Glenna Luschei, Award-winning poet presents a POETRY WORKSHOP in response to the “Facing Ourselves: Carpinteria” Photography Exhibit on Sunday, Oct 27 and Sunday, November 3, from 2 pm to 4 pm. There is an open reading after Nov. 3 event, featuring Poet Laureate Laure-Anne Bosselaar.
At the The Lynda Fairly Carpinteria Arts Center, 865 Linden Avenue, Carpinteria, CA 93013
Cost is $15 or $13.50 for members of the art center. Walk-ins Welcome. Scholarships are available for both, please contact the Arts Center directly. You can register at (805) 684-7789 or www.CarpinteriaArtsCenter.org
Please bring a pencil and a notebook. Workshop will be in English and Spanish.
The theme of Luschei’s workshop is “Where I Came From,” referring either to home or a state of the heart and is in response to the exhibit “Facing Ourselves: Carpinteria” with photographs by Patricia Houghton Clarke. Her portraits of immigrants will certainly engage imaginations. The first of the workshops is designed especially for youth, but participants of all ages are invited to join either of the two workshops.
MORE ABOUT THE POETS: Glenna Luschei has published Solo Press literary magazines from Carpinteria for 50 years. She was named Poet Laureate of the City and County of San Luis Obispo in 2000. She released Singing and Dying in 2016 for which she received the Nebraska Award Book Prize in 2017. Recently named a “Literary Treasure of the Mid-Coast” by the Ventura County Arts Council, she has received a National Endowment of the Arts Fellowship and many individual California Arts Council grants. Luschei is Vice President of InterlitQ, an online international literary journal. Luschei is known as Glenna Berry Horton of the Berry Horton avocado ranch in Carpinteria, who along with her late husband William Berry Horton, was a donor of The Franklin Trail to the City of Carpinteria.

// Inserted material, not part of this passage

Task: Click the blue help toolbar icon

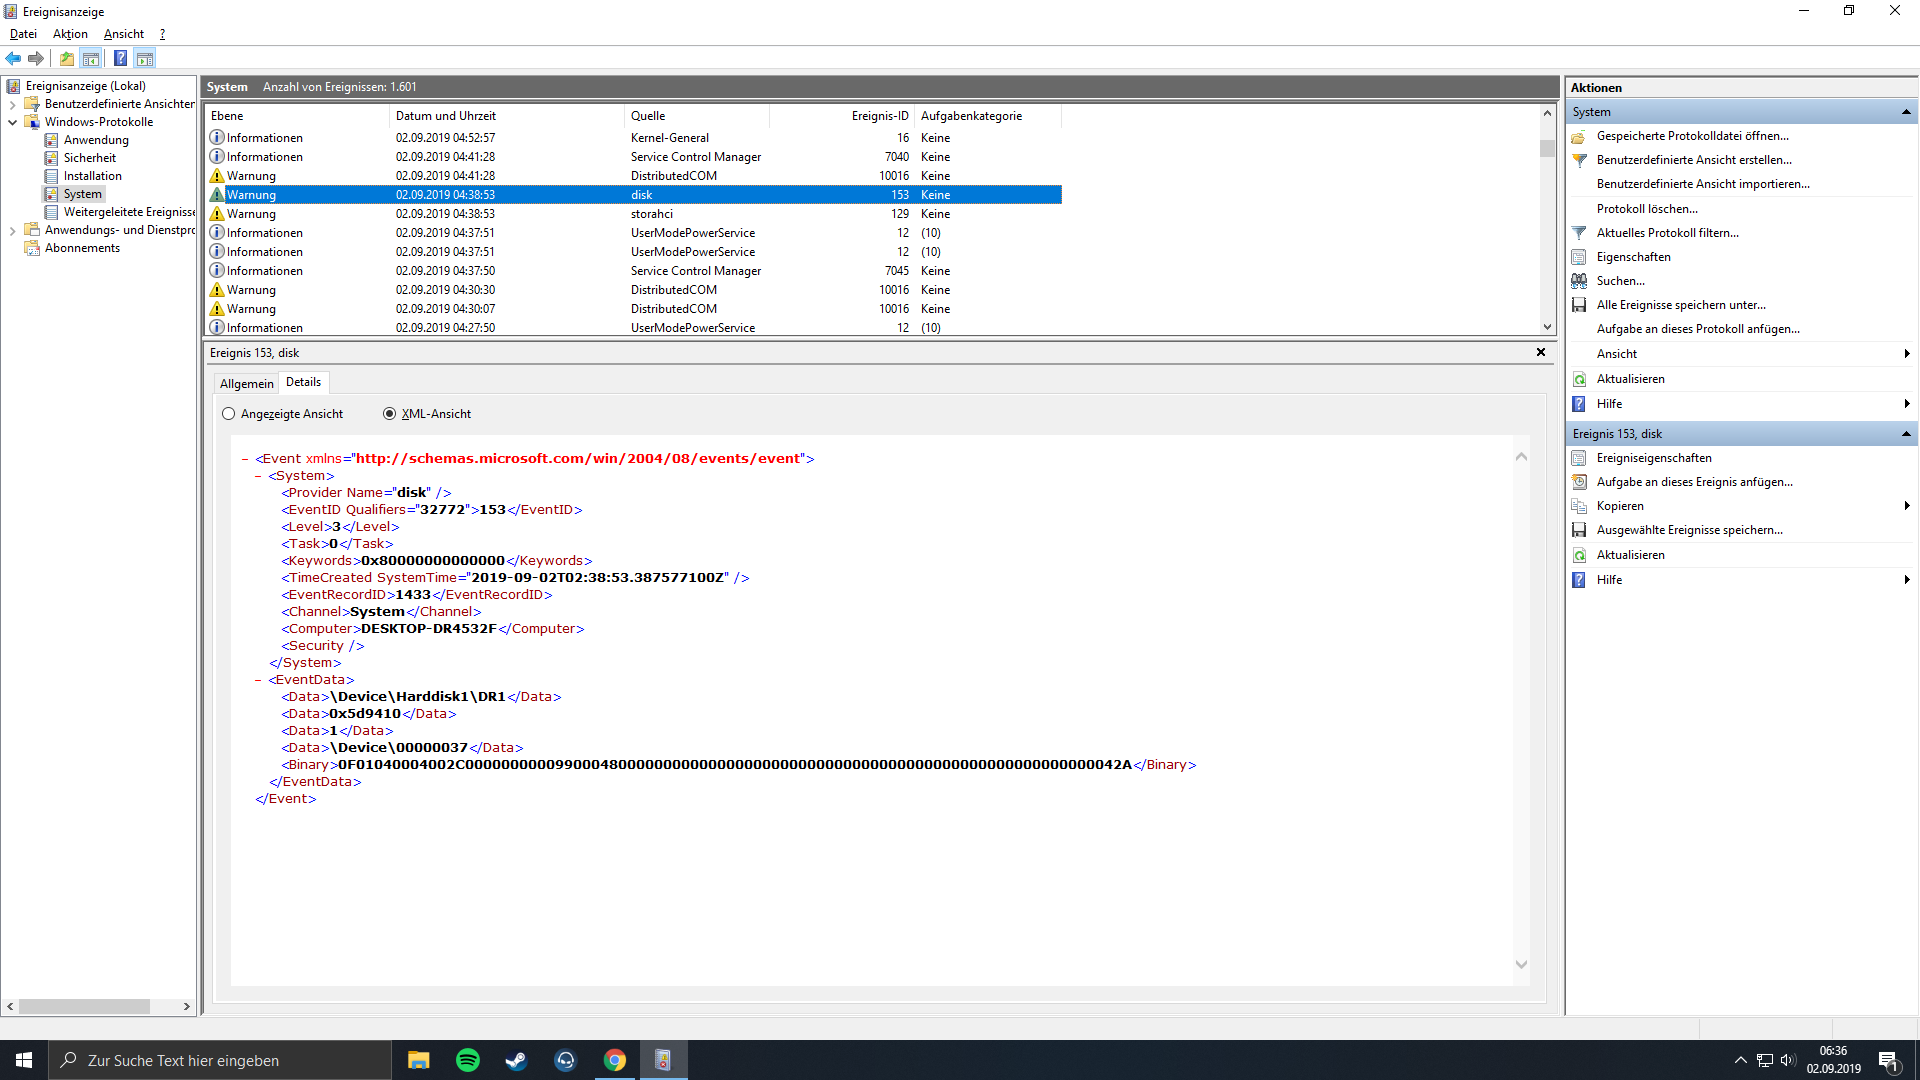Action: [120, 58]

Poet Laureate of Santa Barbara Laure-Anne Bosselaar is the author of The Hour Between Dog and Wolf, of Small Gods of Grief, winner of the Isabella Gardner Prize for Poetry, and of A New Hunger selected as a Notable Book by the American Library Association. The recipient of a Pushcart Prize, and the editor of four anthologies, she taught at Emerson College, Sarah Lawrence College, and at UCSB briefly. She is a member of the founding faculty at the Solstice Low Residency MFA in Creative Writing in Boston. Her poems have been published in many national and international reviews, and Garrison Keeler read four of her poems on The Writer’s Almanac. Her fifth book, These Many Rooms, came out this year.